Segment Open

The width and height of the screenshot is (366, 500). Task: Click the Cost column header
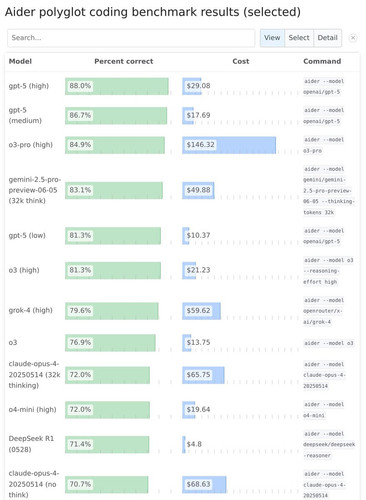click(x=241, y=61)
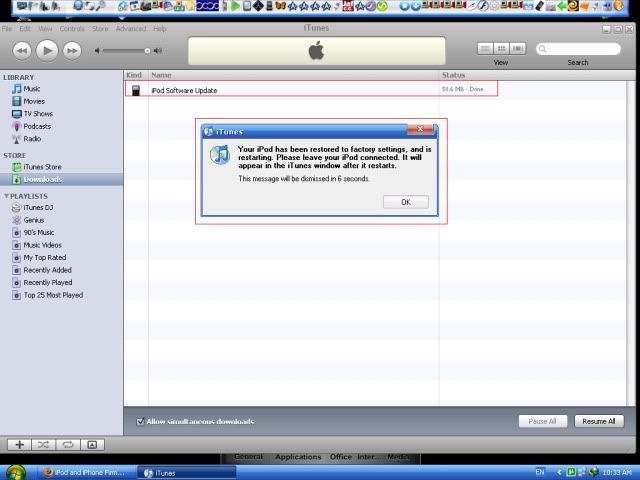Click the Next track fast-forward button
The width and height of the screenshot is (640, 480).
(x=73, y=50)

Segment Closed

THE PROBLEM:
Return the full listing above exactly as written, and omit the pictures.

SOLUTION FOR THIS EXERCISE:
The width and height of the screenshot is (366, 500). Task: Click the Cost column header
click(x=241, y=61)
Click the Next track fast-forward button
The width and height of the screenshot is (640, 480).
(x=73, y=50)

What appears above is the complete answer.